Growers Weigh Forming a Nevada Association

Nevada’s vision for viticulture is still up in the air, but the energy is palpable among the state’s northern vineyard owners.

Ripe fruit on Harvest Day in Northern Nevada, September of 2018. Photo: @GrapeBasinNews

A group of 15 gathered recently under the rubric Big Growers. Former Nevada Vines & Wines president Bill Coplin instigated the meeting, defining “big” as those with “existing or potential capability for 1000 vines or more or who represent groups with that potential.” Coplin envisions a statewide association could result from the effort.

An informal survey of attendees shows the group could put as many as 20,000 new vines in production within three years, according to meeting notes. Nevada Vines & Wines has estimated the state’s current vine count at 30,000.

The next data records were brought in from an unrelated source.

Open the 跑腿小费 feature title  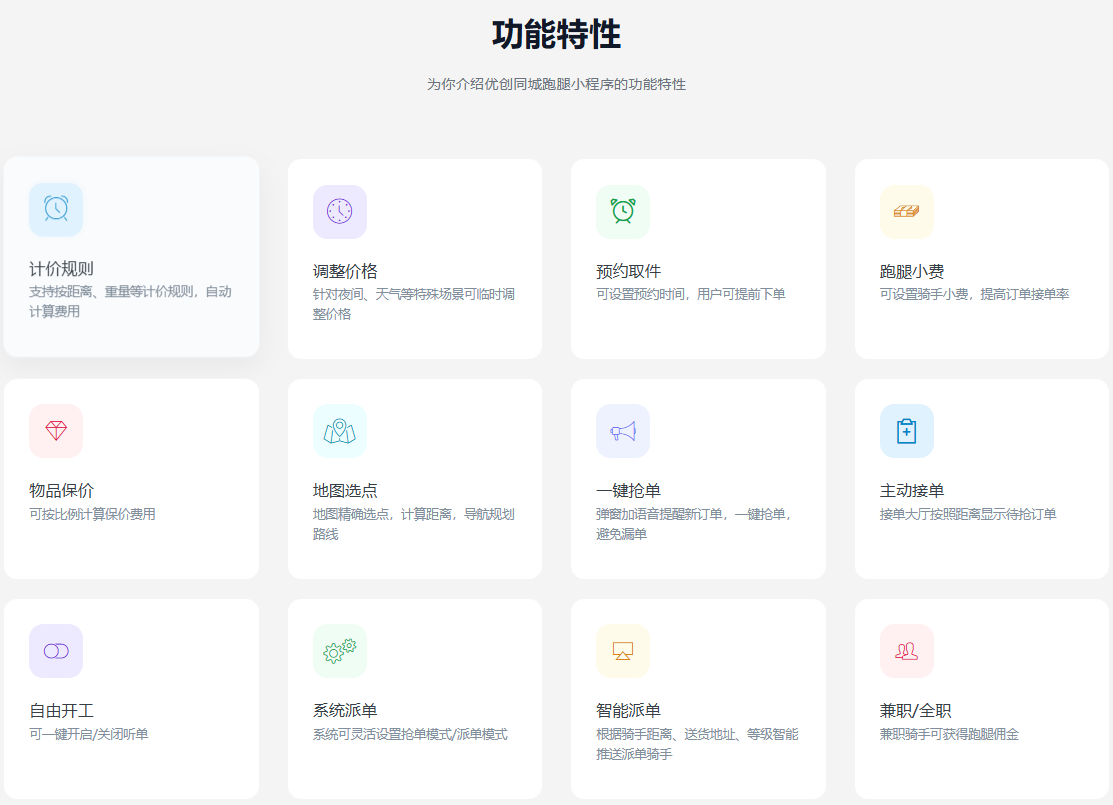coord(912,271)
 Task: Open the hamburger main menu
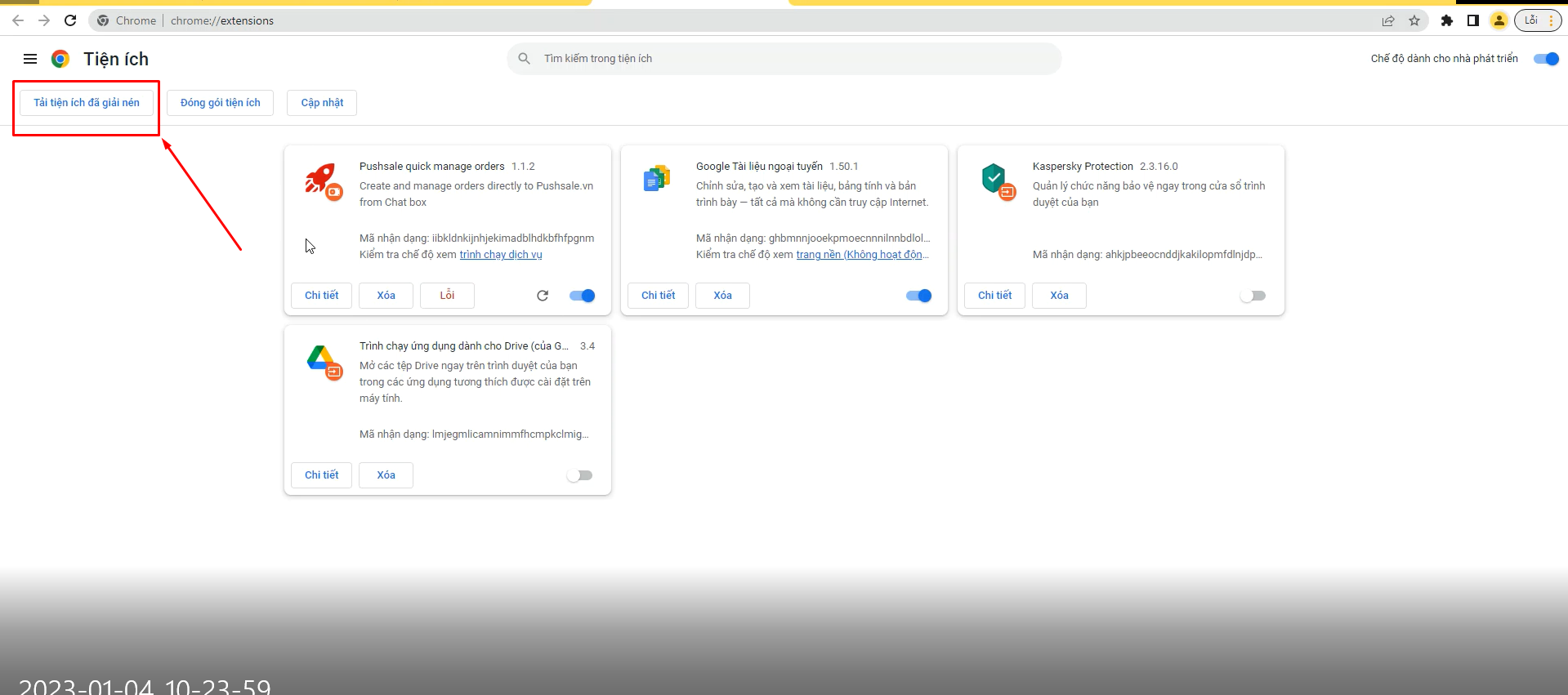pyautogui.click(x=30, y=59)

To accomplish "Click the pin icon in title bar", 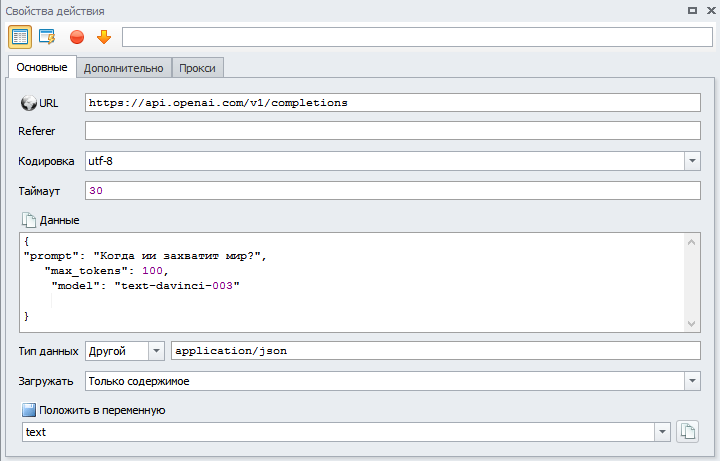I will tap(691, 10).
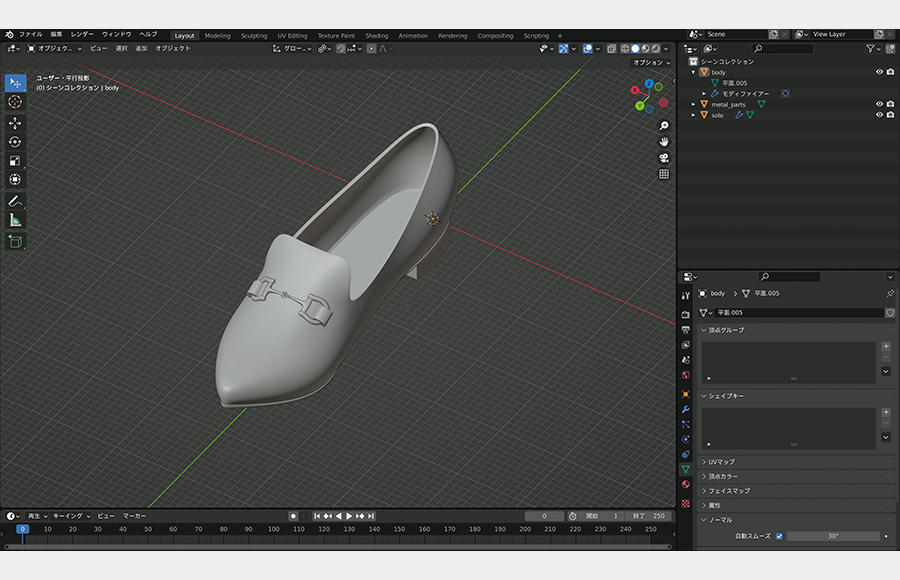The width and height of the screenshot is (900, 580).
Task: Hide the body collection with eye icon
Action: [880, 72]
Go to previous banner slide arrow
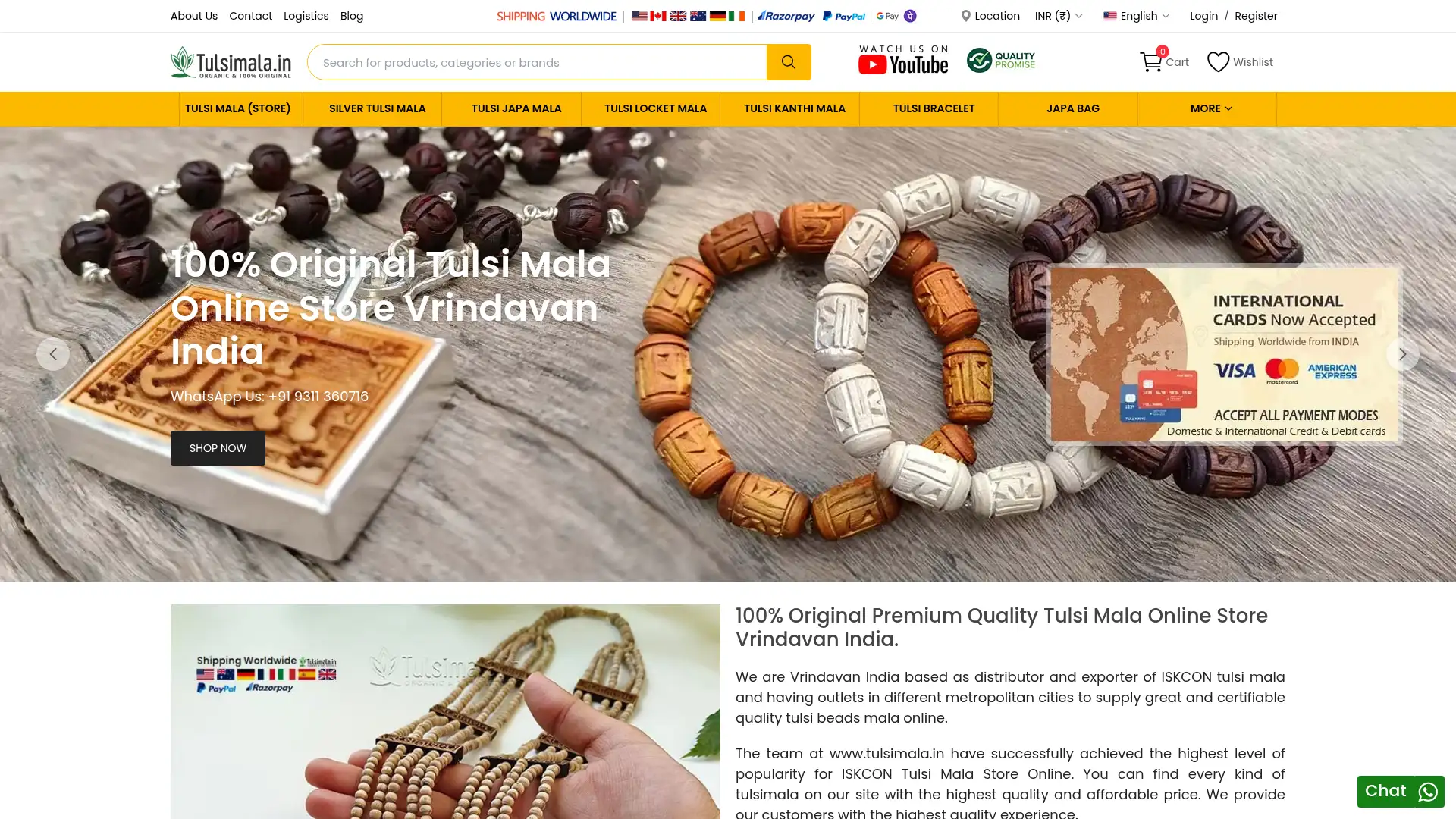This screenshot has width=1456, height=819. [x=53, y=354]
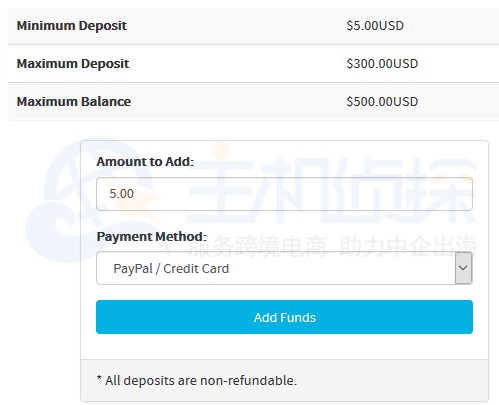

Prospective association members are trying to identify shared viticulture issues, anticipating a “J curve market” – some call it a hockey stick —  a sharp increase in demand from Nevada’s growing commercial wine sector. Nevada wine will require more Nevada grapes, legally, and by industry protocol. Future meetings will examine the proper role for a growers association, using existing associations from other regions as a model.

Discussion at an October meeting was wide ranging, contemplating the contents of a formal mission statement (thus far unsettled), and Nevada’s cooler, high desert temperatures as a hedge against the effects of climate change. Some of the growers are also wine producers, and some intend to limit their activity to the vineyards.